En février dernier, l’équipe de campagne d’Emmanuel Macron se plaignait d’être la cible des hackers russes. Un rapport d’analyse de la société Trend Micro semble maintenant leur donner raison. L’éditeur japonais a détecté plusieurs noms de domaine qui appartenaient en apparence au mouvement d’En Marche, mais qui étaient contrôlés en réalité par le groupe de pirates Pawn Storm (alias APT28, Sednit ou Fancy Bear). Spécialisé dans le cyberespionnage et le cybersabotage, il serait l’émanation du renseignement militaire russe (GRU) et à l’origine de plusieurs attaques de grande ampleur, comme le piratage du parti démocrate américain ou le sabotage de TV5 Monde.

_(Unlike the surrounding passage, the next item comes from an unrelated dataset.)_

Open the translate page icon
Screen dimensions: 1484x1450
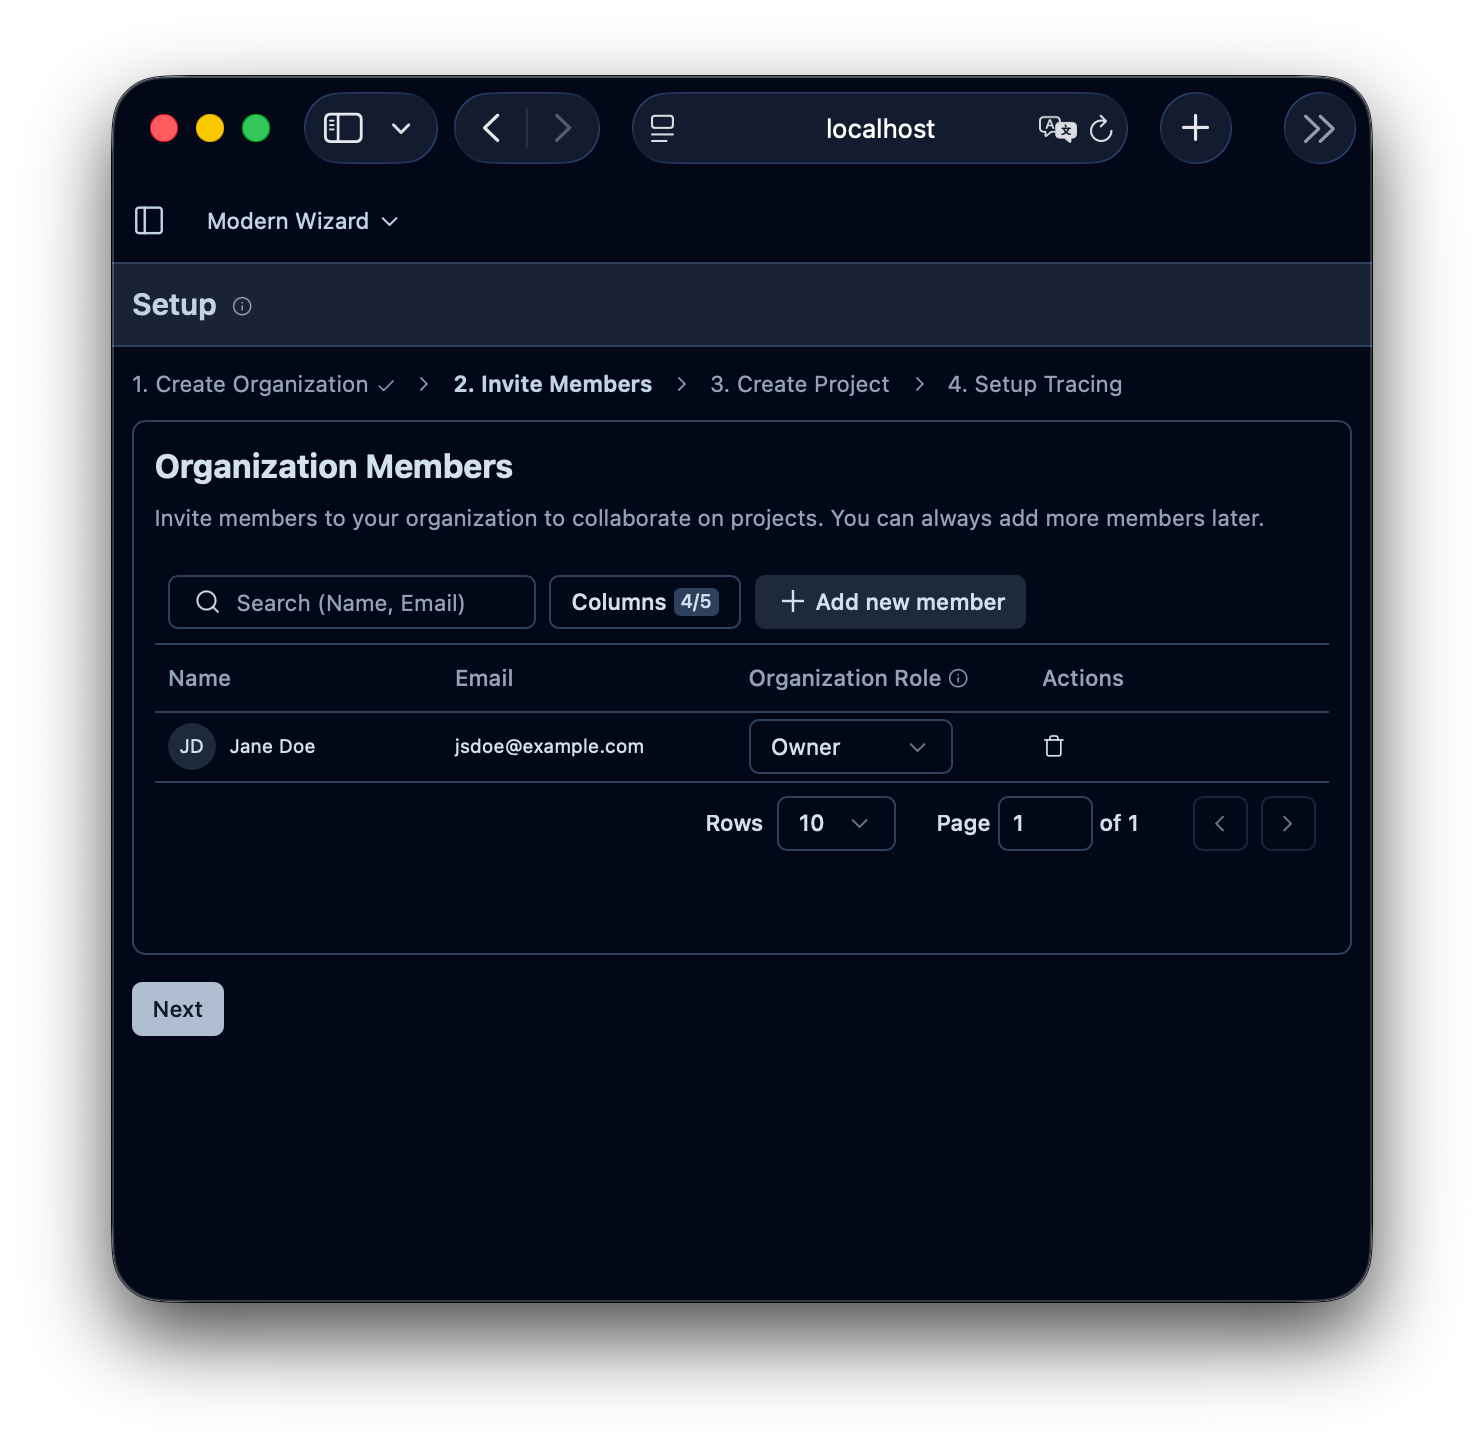tap(1056, 129)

Concrètement, les chercheurs en sécurité de Trend Micro ont récemment trouvé quatre noms de domaine mis en place par ce groupe entre le 15 mars et le 17 avril, dont deux font clairement référence au mouvement d’Emmanuel Macron : onedrive-en-marche.fr, mail-en-marche.fr, portal-office.fr et accounts-office.fr. Selon Libération, ces sites ont tenté de tromper les internautes en reproduisant les pages d’accueil de services en ligne Microsoft. « Ce type d’URL peut servir dans le cadre de campagnes de phishing, soit pour inciter une personne à laisser ses identifiants, soit pour directement infecter son ordinateur. La cible de cette structure d’attaque était probablement le cœur de l’équipe de campagne d’En Marche », nous explique Loïc Guézo, directeur de la stratégie pour l’Europe du sud chez Trend Micro. Typiquement, la personne visée reçoit un faux email officiel l’incitant à cliquer sur un lien, avant de se retrouver redirigée sur l’un de ces sites piégés.

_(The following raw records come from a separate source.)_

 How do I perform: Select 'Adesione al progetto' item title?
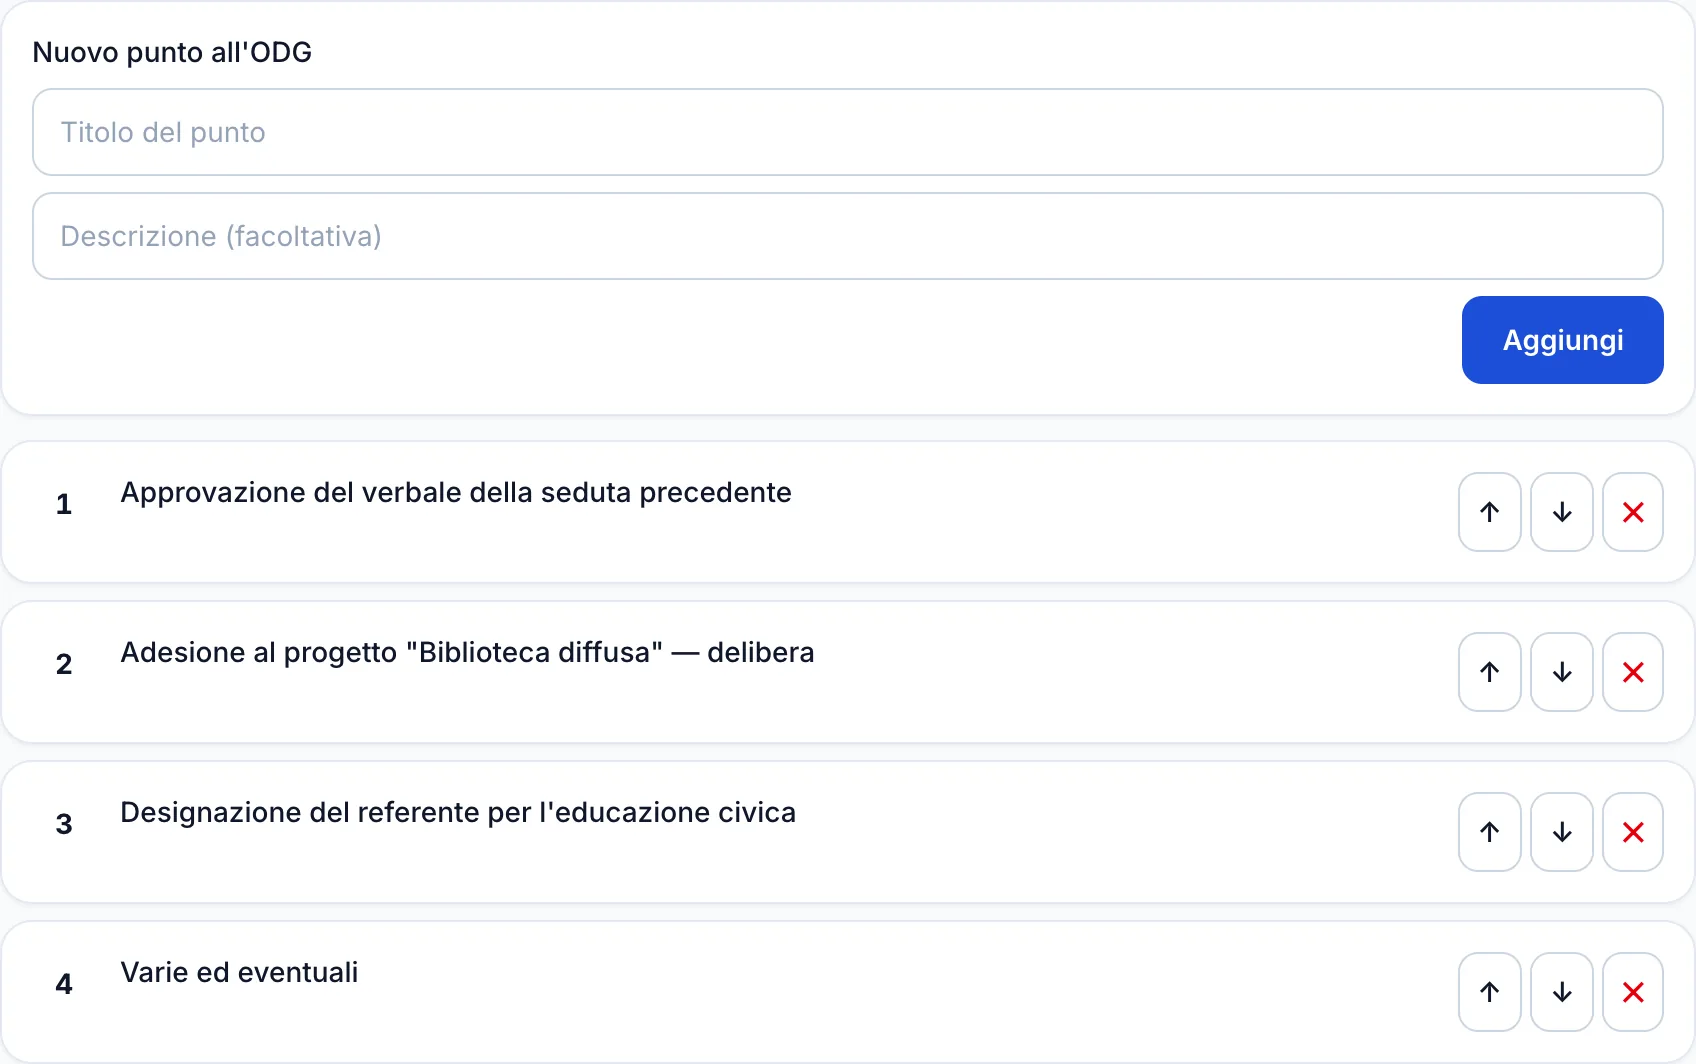coord(467,652)
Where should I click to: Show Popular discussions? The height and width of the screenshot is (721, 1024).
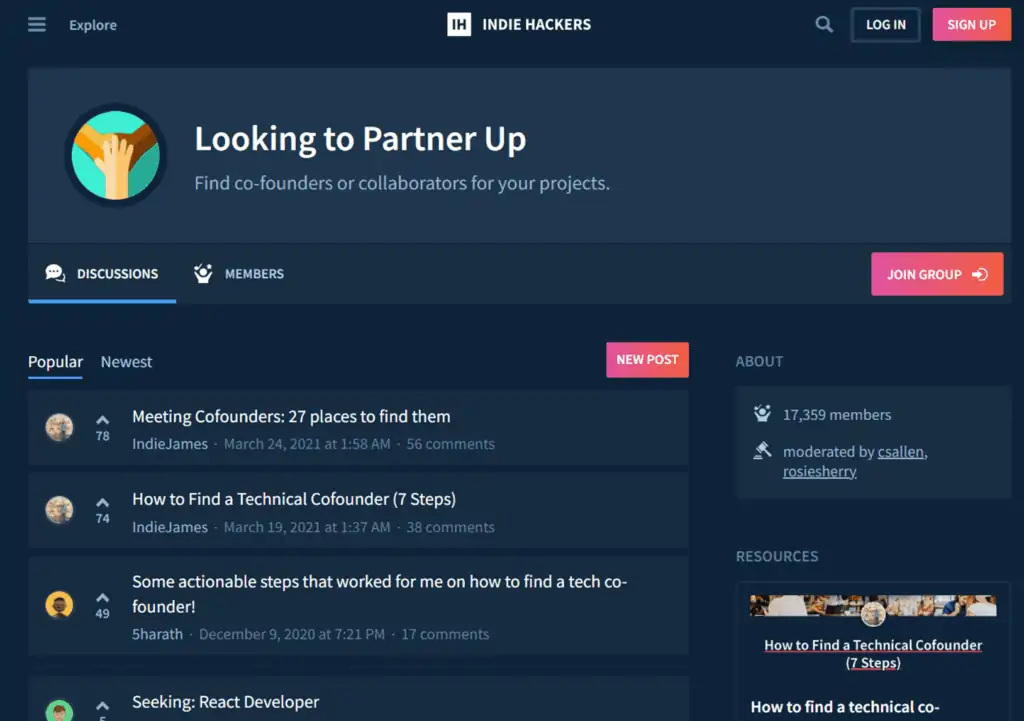(x=55, y=362)
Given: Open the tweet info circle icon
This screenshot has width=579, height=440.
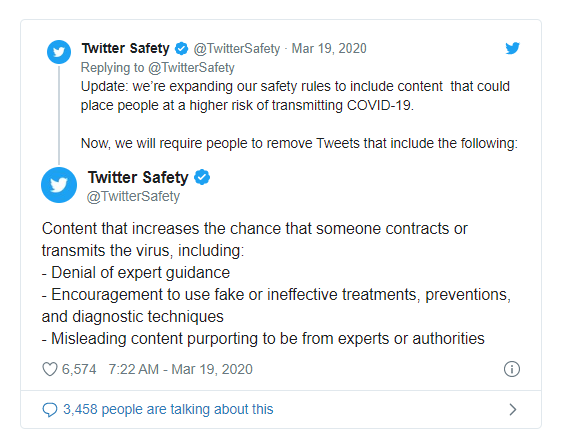Looking at the screenshot, I should 512,369.
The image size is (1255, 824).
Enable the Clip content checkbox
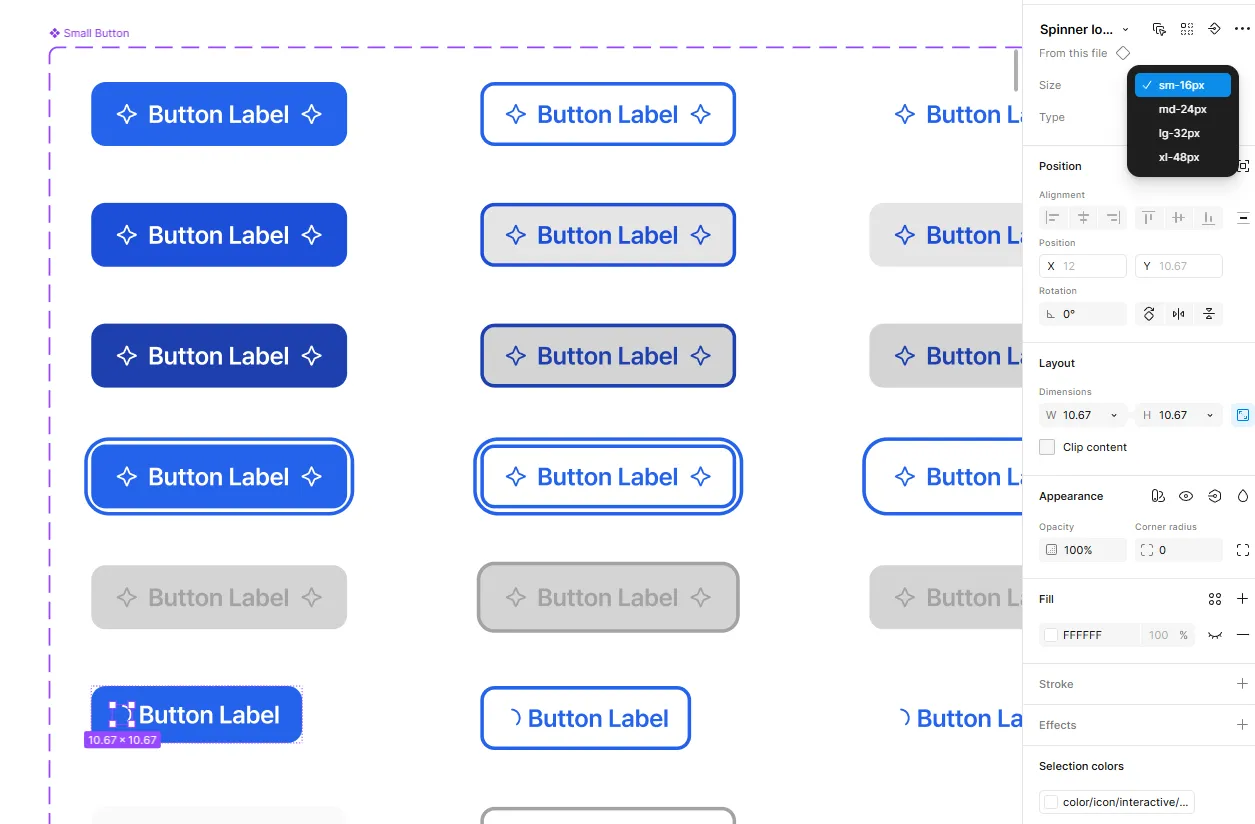[x=1047, y=447]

Une structure d’attaque connue
Si l’éditeur pointe du doigt Pawn Storm, c’est en raison du schéma de mise en œuvre technique. Ainsi, les noms de domaine ont été enregistrés auprès d’un bureau d’enregistrement allemand en utilisant une adresse email qui a déjà été utilisée dans des opérations antérieures. Les sites étaient hébergés par une société britannique (M247) qui est également déjà apparue dans des campagnes passées de ce groupe. Les analystes ont également reconnu la plage d’adresses IP comme faisant partie de son arsenal. Bref, c’est un faisceau d’indices qui permet d’identifier l’origine de cette structure avec une forte probabilité. Certes, un autre groupe aurait pu imiter ce genre de tactique, mais selon Trend Micro ce n’est pas vraisemblable. « Il est facile de copier un code, mais il est plus difficile d’imiter une structure d’attaque », estime Loïc Guézo.

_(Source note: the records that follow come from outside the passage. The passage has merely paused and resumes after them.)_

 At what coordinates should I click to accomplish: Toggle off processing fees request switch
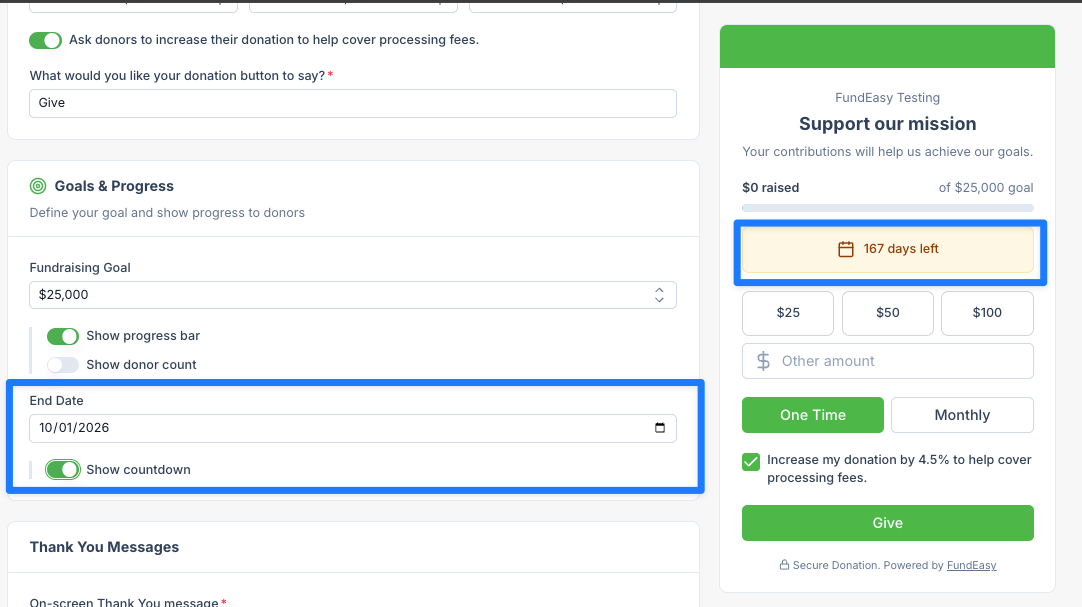click(x=46, y=40)
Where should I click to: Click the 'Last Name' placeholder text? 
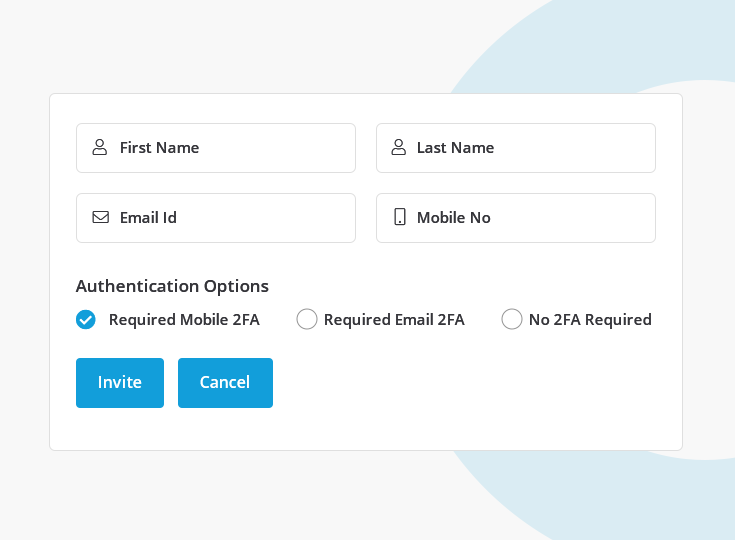(x=455, y=148)
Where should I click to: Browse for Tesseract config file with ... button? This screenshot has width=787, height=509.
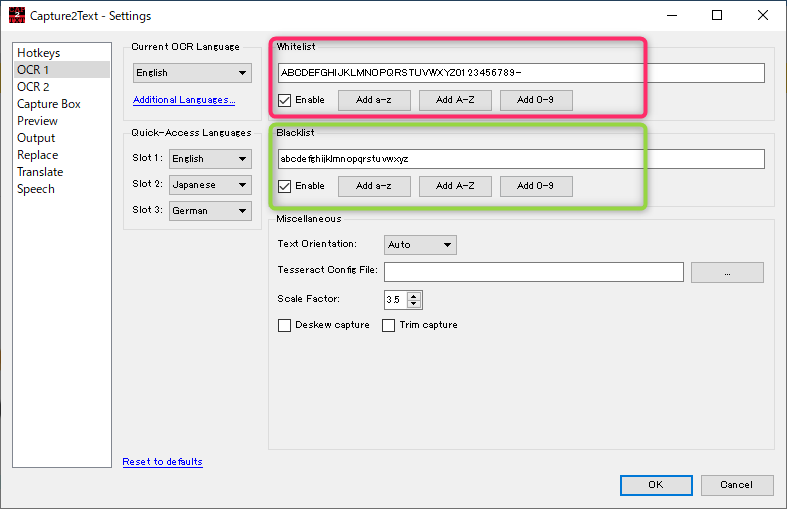(x=727, y=272)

En tous les cas, cette infrastructure a bien été utilisée pour essayer de piéger des membres d’En Marche. Interrogé par 20minutes, Mounir Mahjoubi, directeur de la campagne numérique du candidat, explique avoir repéré ces faux sites dans des vagues de phishing qui ont ciblé l’équipe de campagne. Heureusement, il n’y a eu aucun dégât : aucun identifiant n’a été volé, aucun document n’a été exfiltré. On peut s’en réjouir, mais qu’à moitié. Car cette histoire montre que les pirates de Poutine ne se contentent pas de relayer de l’intox sur les réseaux sociaux, comme l’avait affirmé la société FireEye début avril. Ils tentent aussi de pénétrer dans les réseaux informatiques des partis politiques français et de compromettre leurs infrastructures informatiques. Un scénario similaire à ce qui s’est passé l’année dernière aux Etats-Unis est donc parfaitement possible en France.